A Nova Situação dos Trabalhadores
Na república capitalista, a posição do Estado melhora à medida em que as atividades das massas são restringidas, pois os interesses das massas estão em conflito com os do Estado capitalista. A República Soviética, que corporifica a ditadura das massas populares, não poderia subsistir por um único instante sem o seu apoio. Ao contrário, sua força cresce à medida que as massas se tornam cada vez mais conscientes, e quanto mais ativos se tornam em todas as direções: na fábrica e na oficina, e em cada cidade e aldeia.
Antes da Revolução de Outubro, as organizações de trabalhadores e camponeses eram simplesmente os instrumentos da guerra de classes contra o domínio e possessão dos capitalistas. As organizações lutaram contra o capital por maiores salários e jornadas de trabalho mais curtas, e nas aldeias lutaram pela expropriação das terras. Agora que o poder está nas mãos dos trabalhadores e camponeses, se tornaram as engrenagens do mecanismo governamental. As uniões industriais não estão simplesmente lutando contra o capitalismo. Como parte orgânica e integrante do Governo Soviético dos Trabalhadores, eles se unem na organização da produção e da atividade econômica. Da mesma forma, os camponeses e os Sovietes, não apenas guerreiam contra os usurários da aldeia, os capitalistas e os proprietários do solo, mas como órgãos do governo, como rodas do mecanismo deste gigante, o Estado dos trabalhadores e camponeses, eles trabalham para elaborar novas leis agrárias.
A Vitória dos Trabalhadores
Portanto, pouco a pouco, através das organizações de trabalhadores e camponeses, as mais extensas seções da população ativa são convocadas a participar dos assuntos do Estado.

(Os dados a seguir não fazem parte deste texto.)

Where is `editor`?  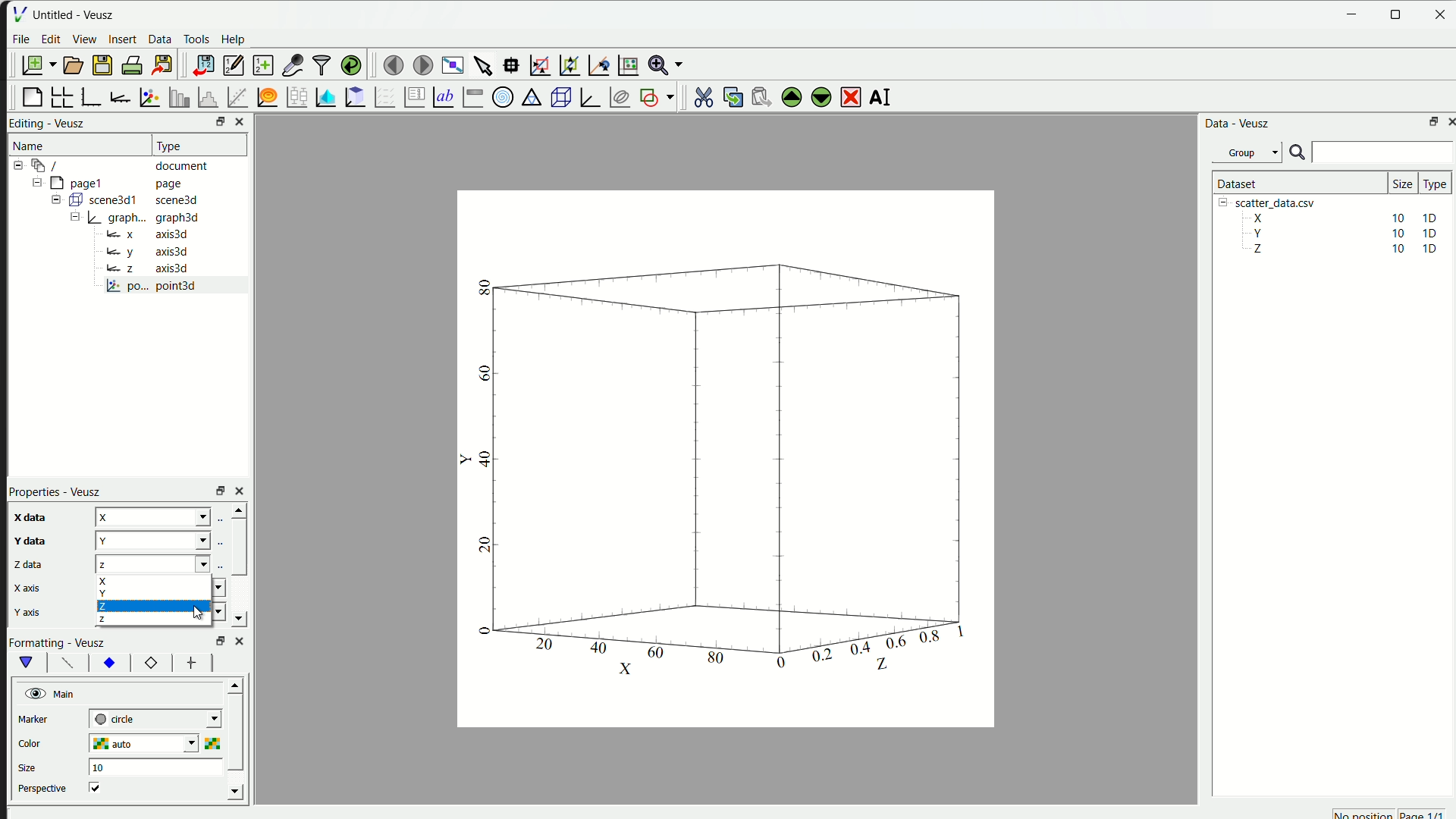
editor is located at coordinates (230, 66).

Nenhum outro país oferece nada que se compare a isso, porque nenhum outro país conheceu a vitória da classe trabalhadora, a ditadura do proletariado, a República dos Sovietes.
Muito já foi escrito sobre a ditadura do proletariado, mas ninguém sabia exatamente de que forma ela seria realizada. A Revolução Russa nos mostrou a forma precisa dessa ditadura. É a República dos Sovietes. É por isso que o brasão dos Sovietes está inscrito nas bandeiras das melhores fileiras do proletariado internacional.
* Um dos principais líderes da Revolução Socialista de 1917 na Rússia.